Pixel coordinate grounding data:

____

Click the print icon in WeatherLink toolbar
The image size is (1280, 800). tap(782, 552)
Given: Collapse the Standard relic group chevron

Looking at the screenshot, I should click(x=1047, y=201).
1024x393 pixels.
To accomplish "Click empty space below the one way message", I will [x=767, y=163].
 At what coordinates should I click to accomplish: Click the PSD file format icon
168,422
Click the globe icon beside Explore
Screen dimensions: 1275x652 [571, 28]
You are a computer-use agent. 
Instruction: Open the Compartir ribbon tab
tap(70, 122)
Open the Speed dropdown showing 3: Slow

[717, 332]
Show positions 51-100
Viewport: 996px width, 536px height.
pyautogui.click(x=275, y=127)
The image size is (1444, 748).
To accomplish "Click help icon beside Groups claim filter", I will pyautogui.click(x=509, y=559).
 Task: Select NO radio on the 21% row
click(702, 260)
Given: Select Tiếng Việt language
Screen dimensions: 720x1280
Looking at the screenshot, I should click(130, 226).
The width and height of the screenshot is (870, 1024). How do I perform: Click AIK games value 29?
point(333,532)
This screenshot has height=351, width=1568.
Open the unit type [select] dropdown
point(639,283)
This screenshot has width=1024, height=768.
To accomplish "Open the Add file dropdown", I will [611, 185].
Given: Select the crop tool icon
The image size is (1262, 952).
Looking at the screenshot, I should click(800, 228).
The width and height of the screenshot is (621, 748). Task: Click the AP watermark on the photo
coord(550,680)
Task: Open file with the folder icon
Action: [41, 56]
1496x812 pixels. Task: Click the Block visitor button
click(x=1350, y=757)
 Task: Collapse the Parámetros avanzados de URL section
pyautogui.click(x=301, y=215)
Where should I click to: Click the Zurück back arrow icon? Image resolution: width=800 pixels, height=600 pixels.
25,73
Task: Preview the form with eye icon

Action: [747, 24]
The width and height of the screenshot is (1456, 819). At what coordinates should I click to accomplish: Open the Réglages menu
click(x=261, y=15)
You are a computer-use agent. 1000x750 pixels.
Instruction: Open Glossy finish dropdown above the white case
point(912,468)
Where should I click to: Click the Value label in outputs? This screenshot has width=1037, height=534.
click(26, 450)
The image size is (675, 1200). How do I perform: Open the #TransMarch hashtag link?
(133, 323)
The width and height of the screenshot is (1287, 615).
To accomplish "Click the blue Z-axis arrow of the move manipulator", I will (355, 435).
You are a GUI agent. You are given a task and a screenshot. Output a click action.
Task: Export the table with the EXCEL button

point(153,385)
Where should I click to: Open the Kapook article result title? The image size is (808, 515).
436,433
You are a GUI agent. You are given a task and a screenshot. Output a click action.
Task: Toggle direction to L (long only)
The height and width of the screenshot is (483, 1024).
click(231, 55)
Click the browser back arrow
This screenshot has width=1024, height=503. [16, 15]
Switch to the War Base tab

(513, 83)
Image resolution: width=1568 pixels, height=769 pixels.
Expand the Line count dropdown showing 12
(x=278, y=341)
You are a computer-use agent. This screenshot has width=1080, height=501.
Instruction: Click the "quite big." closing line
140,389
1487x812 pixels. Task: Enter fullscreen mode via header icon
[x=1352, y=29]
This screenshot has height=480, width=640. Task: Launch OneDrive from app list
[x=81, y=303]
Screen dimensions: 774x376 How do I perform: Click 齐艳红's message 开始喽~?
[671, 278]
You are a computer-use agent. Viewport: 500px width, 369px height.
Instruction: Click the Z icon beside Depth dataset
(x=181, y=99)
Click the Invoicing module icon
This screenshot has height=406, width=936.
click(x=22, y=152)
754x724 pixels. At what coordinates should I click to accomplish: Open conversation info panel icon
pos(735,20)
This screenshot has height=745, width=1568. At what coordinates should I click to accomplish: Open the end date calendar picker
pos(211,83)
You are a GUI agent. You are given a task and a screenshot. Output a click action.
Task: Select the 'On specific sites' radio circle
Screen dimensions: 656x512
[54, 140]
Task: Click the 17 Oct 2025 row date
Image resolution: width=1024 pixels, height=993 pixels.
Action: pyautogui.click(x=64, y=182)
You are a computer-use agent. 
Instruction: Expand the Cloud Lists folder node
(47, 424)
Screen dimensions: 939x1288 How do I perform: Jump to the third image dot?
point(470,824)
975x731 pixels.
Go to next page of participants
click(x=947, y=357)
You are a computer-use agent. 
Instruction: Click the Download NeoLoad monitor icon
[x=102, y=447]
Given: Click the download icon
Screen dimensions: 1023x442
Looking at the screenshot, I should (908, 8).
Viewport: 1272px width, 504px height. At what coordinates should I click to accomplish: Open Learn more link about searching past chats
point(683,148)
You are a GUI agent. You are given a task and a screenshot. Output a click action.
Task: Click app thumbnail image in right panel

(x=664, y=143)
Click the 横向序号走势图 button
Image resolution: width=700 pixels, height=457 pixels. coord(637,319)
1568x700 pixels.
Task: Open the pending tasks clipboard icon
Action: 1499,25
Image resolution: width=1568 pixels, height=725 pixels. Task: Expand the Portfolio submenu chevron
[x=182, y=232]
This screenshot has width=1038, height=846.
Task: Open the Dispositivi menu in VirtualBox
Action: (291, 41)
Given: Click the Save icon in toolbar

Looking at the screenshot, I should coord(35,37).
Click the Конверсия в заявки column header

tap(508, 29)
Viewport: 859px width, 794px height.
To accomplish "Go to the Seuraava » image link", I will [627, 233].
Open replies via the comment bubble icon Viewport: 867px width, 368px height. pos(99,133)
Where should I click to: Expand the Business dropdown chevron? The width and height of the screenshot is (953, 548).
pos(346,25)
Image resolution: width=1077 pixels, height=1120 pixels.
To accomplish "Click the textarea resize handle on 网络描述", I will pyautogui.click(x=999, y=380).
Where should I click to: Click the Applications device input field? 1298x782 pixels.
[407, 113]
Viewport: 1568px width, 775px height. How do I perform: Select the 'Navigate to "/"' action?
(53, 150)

____

**WHAT YOU SHOULD DO**
Above are the records. Print exactly, and only, the lines from the line with "Where should I click to: Click the Zurück" to the line with "You are a computer-use agent. 1000x750", both inclusive.

**TASK RESPONSE**
Where should I click to: Click the Zurück back arrow icon? Image resolution: width=800 pixels, height=600 pixels.
25,73
Task: Preview the form with eye icon

Action: [747, 24]
The width and height of the screenshot is (1456, 819). At what coordinates should I click to accomplish: Open the Réglages menu
click(x=261, y=15)
You are a computer-use agent. 1000x750 pixels.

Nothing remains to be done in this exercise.